Implied Consent Laws in Texas
Texas has imposed laws for people who refuse chemical testing. These are referred to as implied consent laws, meaning if you drive on Texas public roads you’re implicitly submitting to chemical testing by law enforcement. Refusing to comply with testing can lead to an administrative license suspension. It’s important to remember that field sobriety testing isn’t included in implied consent laws. Even though implied consent laws are in place in Texas, you can still refuse testing. Chemical testing has flaws and your results may be misleading to authorities. In some cases, it’s best to refuse chemical testing so law enforcement has no concrete evidence of your DWI. You may be charged with DWI, but the prosecution will only have subjective evidence to present to the jury.
If you refuse chemical testing, it’s important to understand there will be administrative consequences. You may not face criminal penalties, but your license will be suspended for a period of time. Listed below are the suspension periods for refusing chemical testing.
- 180 days for a first-time refusal; and
- 2 years for a second or subsequent refusal
You can combat your license suspension through an administrative license revocation hearing. You have to act quickly, however, since you have 15 days to file a request a hearing to challenge your administrative suspension.
If you fail to request a hearing, the suspension will commence 40 days after the notice was served.
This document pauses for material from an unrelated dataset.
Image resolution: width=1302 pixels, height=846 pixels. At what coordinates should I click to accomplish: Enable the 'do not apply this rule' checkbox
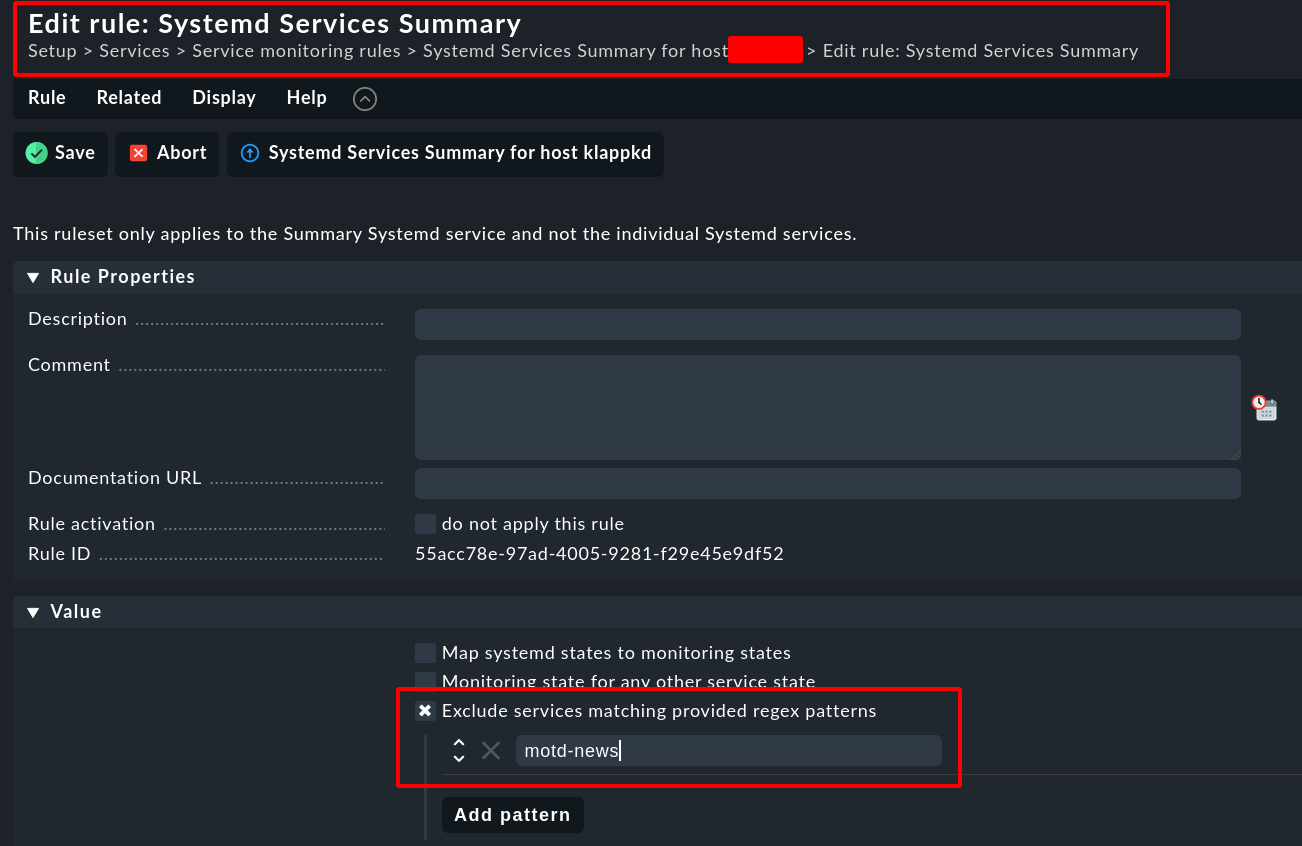(x=426, y=524)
It’s also important to understand law enforcement can arrest you if they have probable cause you were driving under the influence. Probable cause is when an officer has a reasonable amount of suspicion, supported by circumstances, that a crime did or is taking place. This means you could be arrested even if you refuse chemical testing. Handling both an arrest and license suspension is unnerving. However, it may be the best possible option for you. Staying in jail for a short period of time is a lot less of a hassle than handling a DWI conviction. The prosecution won’t have any substantial evidence if you’re charged. In fact, you may not be charged at all if the District Attorney’s Office doesn’t think they have a case. You can also contest your suspension and you may be able to retain your license.